Escondo-me. Não quero que ela saiba que eu estou na área. Subo no paddock e assisto os treinos de lá. Seus tempos não foram bons e ela vai largar na quarta fila. Vejo o seu carro sair demais nas curvas, talvez por causa das suas freadas atrasadas. Amapola não parece concentrada e resolvo conversar com ela.

Quando chego à escada, Nataly está ali me olhando de maneira sedutora. Está usando um vestido tão justo que todos os homens do ambiente devoram suas curvas.

— Oi, Guto. Sabia que te encontraria em algum lugar. Pensei em você. — Pronto. Sua tática infalível para atrair mais um trouxa.

— Oi, Nataly. Infelizmente não posso conversar com você agora. — Ela se joga em meus braços e eu a afasto no mesmo instante. Tudo que não quero agora é ser fotografado ao seu lado.

— Tudo bem, mas promete que toma um café comigo pelo menos.

— Estou aqui a trabalho, Nataly. Não tenho tempo livre.

— Eu entendo. Só não prometo que não vou te esperar, Guto. Preciso conversar com você.

— Com licença. — Desço a escada rapidamente e quando chego aos boxes, Amapola já guardou o carro. Está tirando o capacete quando os seus olhos encontram os meus. Ela não sustenta o olhar, apenas faz um meneio de cabeça e começa a conversar com o pessoal da oficina.

Fico ali, meio sem jeito, esperando que ela venha até mim. Ela vem.

— E aí, piloto? Não imaginei que estaria aqui. Pensei que descansaria da viagem.

— Tive tempo de sobra para descansar na viagem. Trouxe o Erus de volta e você vai se surpreender com os números que ele fez. Seu carro será um sucesso.
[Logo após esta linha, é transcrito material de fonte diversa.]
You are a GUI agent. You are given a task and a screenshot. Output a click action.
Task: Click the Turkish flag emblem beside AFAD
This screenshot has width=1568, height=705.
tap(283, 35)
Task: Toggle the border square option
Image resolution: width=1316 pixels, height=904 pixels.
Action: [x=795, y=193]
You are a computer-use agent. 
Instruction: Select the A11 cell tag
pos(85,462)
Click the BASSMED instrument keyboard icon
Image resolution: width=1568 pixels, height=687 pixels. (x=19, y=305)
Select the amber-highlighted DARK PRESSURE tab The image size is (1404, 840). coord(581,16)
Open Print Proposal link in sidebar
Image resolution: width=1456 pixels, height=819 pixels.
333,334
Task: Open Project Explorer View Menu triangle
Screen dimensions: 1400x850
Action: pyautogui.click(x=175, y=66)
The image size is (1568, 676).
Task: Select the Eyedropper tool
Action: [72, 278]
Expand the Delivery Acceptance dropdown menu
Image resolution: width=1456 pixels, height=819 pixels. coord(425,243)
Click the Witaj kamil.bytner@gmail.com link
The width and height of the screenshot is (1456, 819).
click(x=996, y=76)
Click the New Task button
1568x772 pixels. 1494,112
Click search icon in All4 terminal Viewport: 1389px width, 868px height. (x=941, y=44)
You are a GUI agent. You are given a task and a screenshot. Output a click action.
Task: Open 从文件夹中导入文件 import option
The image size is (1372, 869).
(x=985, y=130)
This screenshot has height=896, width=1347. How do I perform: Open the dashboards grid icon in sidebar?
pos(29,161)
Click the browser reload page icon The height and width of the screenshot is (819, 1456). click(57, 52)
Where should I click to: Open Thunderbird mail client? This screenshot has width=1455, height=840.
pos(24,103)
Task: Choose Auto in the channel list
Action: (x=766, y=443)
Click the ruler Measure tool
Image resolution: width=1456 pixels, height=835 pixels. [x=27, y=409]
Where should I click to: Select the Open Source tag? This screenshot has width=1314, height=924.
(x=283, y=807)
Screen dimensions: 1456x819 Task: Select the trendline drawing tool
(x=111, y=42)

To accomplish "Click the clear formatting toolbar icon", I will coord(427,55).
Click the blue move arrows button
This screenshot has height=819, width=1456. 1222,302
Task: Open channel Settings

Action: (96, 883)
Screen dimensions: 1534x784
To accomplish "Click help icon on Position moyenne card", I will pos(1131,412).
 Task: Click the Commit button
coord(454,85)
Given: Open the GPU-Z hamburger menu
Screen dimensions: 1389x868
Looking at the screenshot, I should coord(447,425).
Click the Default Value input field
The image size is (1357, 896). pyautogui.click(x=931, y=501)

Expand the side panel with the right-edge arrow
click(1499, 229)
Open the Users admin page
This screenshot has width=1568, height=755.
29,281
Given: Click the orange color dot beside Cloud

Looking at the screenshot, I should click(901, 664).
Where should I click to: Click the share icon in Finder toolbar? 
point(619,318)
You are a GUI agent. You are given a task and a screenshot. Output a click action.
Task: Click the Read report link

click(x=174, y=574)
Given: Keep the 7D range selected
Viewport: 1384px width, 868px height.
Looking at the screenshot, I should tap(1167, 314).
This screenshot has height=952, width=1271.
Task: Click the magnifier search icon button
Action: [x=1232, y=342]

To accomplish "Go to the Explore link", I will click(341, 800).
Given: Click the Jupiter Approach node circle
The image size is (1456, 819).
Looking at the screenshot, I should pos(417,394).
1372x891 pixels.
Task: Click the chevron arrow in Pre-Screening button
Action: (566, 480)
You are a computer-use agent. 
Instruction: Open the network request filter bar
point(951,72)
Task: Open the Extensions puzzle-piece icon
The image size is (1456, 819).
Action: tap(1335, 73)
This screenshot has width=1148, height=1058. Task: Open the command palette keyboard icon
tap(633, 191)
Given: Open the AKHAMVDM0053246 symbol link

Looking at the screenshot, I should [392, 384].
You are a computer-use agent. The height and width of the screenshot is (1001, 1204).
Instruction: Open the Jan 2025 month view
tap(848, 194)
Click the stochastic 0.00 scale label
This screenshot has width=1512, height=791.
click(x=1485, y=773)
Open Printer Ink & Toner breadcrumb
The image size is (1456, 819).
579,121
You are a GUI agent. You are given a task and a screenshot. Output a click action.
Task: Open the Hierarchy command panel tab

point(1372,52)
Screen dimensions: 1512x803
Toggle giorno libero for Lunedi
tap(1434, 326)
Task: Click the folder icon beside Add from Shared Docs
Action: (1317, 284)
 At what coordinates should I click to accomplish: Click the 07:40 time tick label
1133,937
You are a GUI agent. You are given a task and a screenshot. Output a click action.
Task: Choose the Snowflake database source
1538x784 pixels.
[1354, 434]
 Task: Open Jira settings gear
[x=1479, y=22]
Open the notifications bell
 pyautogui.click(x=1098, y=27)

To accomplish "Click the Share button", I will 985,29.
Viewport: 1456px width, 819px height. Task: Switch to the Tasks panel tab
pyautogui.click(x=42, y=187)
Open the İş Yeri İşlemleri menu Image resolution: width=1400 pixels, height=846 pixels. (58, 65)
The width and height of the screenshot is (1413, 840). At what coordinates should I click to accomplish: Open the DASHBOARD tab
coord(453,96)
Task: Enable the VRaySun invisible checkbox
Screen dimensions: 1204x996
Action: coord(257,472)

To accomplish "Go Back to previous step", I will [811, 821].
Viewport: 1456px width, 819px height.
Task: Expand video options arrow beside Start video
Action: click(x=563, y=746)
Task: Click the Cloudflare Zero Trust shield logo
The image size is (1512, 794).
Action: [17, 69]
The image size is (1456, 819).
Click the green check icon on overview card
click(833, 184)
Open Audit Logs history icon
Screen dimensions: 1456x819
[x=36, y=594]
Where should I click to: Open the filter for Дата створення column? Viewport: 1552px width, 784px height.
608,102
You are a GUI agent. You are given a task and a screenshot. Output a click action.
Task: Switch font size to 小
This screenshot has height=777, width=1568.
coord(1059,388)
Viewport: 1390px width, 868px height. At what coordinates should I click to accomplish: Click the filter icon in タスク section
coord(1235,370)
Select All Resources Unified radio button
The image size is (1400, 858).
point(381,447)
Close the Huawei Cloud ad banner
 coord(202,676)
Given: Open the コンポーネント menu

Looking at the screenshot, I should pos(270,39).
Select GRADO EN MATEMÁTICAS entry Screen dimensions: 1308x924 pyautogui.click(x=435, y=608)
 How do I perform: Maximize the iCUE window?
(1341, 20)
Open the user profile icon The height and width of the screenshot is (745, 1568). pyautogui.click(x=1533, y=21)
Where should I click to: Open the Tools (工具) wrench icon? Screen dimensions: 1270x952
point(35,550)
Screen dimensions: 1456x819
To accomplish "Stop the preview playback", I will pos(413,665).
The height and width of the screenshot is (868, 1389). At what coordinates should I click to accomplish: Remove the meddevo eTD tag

— Pelo menos um, visto que o da corrida está deixando a desejar. — Ela olha para o meu ombro diversas vezes durante a conversa.

— Por que está me olhando assim?

— Parece que já encontrou sua ex. — Puxo a camisa e vejo a marca de batom vermelho que ela plantou ali de propósito.

— Também parece que ela ainda continua no jardim da infância.

— Vou me trocar.

— Não tem nada errado com o carro, chefa. — Ela volta o rosto para mim.

— O que você está insinuando, piloto?

— Eu assisti a classificatória. O erro que causou seu oitavo lugar não está no carro. — Ela olha para os lados para ver se alguém está nos escutando e cruza os braços.

— E o piloto, Guto Speranzi, tem uma teoria, acertei?

— Você estava nervosa, com raiva, seu tempo de freada estava fora, desse jeito o carro jogava nas curvas, fazendo-a perder preciosos segundos na retomada.

— Você é perspicaz, sugiro que fique fora do meu caminho. — Entra na sua saleta e fecha a porta.

Sei o que ela precisaporque eu também estou sentindo a mesma coisa. Olho o batom vermelho na minhacamisa e não entendo o que Nataly quer comigo. Nunca quis o zé-ninguém e agorase interessou a ponto de mostrar isso para todos.